When you are a creative mind, it is usually good to push through difficulties in order to progress. I supposed that's what having "grit" is about. There might be moments when you feel like giving it all up because it's simply hard. There are good days and bad days, and when the bad ones are around we face what Steven Pressfield calls resistance in his book The War of Art. It is like a part of you, yet it could care less about you, trying to coax you to stop in order to stop the suffering. After all, it's all about living in the most pleasurable way, seems like. Or at least, that's what our primal mind thinks: if it's hard, don't do it. Most creatives go through this at some point and the key is to keep doing what you're doing, not stop. However, there are times when one might want to listen deeply and pay attention. That's what I did.
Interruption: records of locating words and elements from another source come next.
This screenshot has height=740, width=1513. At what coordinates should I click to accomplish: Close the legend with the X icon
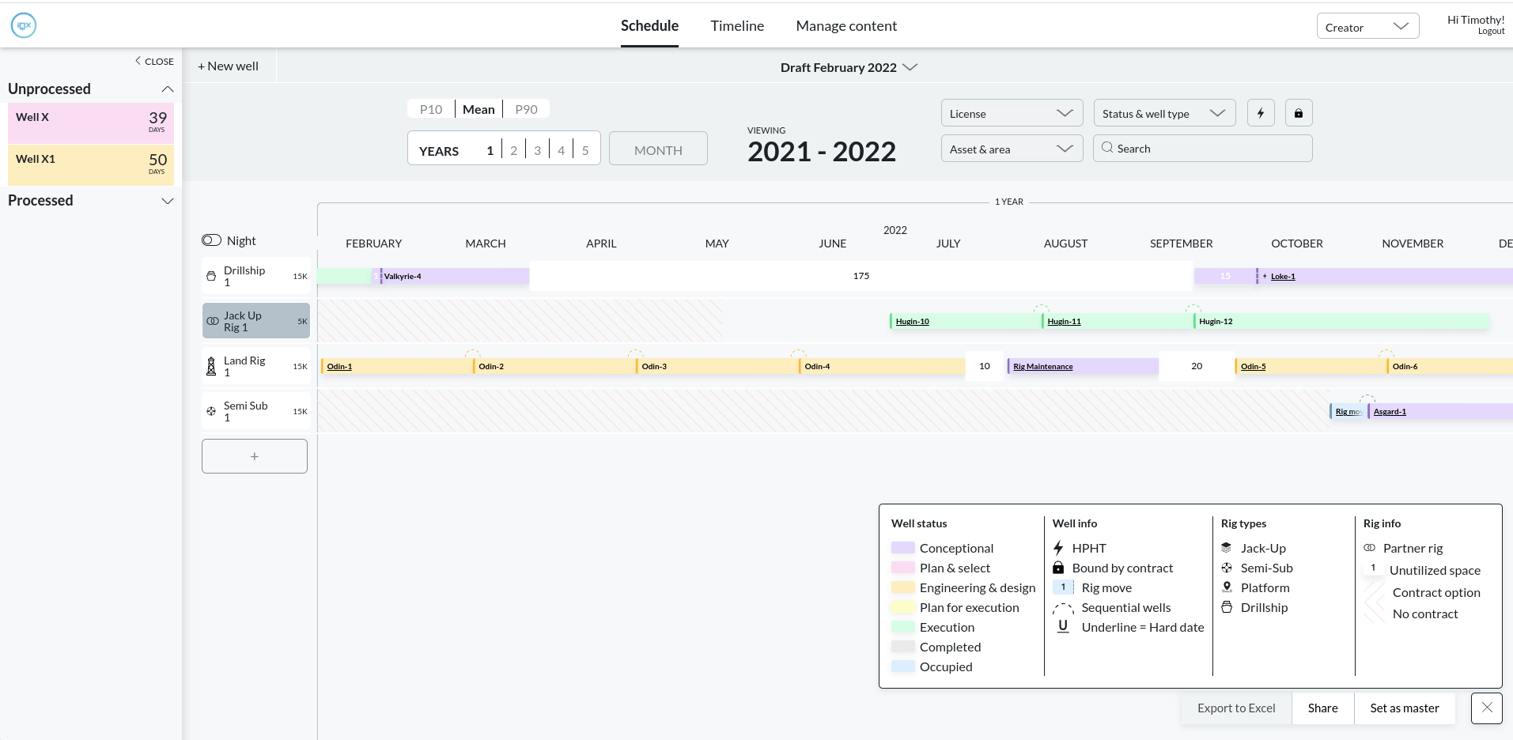1486,708
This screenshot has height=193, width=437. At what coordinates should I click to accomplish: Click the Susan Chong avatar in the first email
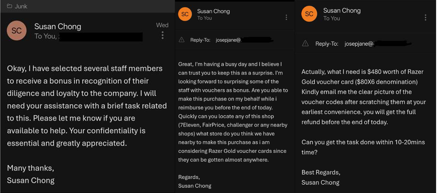pos(17,31)
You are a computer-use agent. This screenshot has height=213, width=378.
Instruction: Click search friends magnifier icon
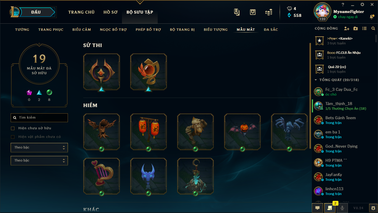(373, 29)
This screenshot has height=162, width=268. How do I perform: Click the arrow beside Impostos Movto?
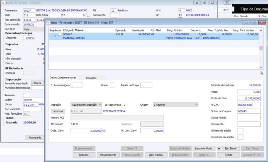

Rcently, I was struggling with my abstract work. There was a disconnection from it, I felt lost, and unsure of what to create, not enjoying my creative time. I tried a different style, more textural, simplified, etc. It wasn't working. It was becoming stressful to the point of dreaming, one night, of being inside a sinking boat and going down with it.
Yet, in that dream, the boat popped back up and I didn't die! I took the time to reflect on my work and realized that I was not enjoying this abstract style because I missed sketching and doing more figurative work. I missed it terribly, in fact. I had this vision of painting some simple flowers on a small panel, in a spontaneous way. I did some quick sketching and my painting evolved as I went. It was fun! I painted another 8x8 in. panel with a flower arrangement I made, and loved it. In fact, a friend of mine said at once she wanted to buy it. Wow. I did a third panel, more natural history-like, and had a blast, even though it was challenging in its ways. Texting it to another friend to get her opinion, she said too she wanted to buy it. Double wow.
And so, I am shifting my work. I have listened to what it is that I needed. It's not that I'm not plowing through difficulties as I should, as those 3 panels had their problems to solve, but I have listened to what my heart was telling me and now it's singing again.
Those 3 panels are what you're looking at above, and I will have many more. My intention is to open a shop on Etsy and paint a real variety of subjects. I am not stopping my abstract work but pausing for the moment. There is no such thing as utter joy when you are doing what you love. I am now!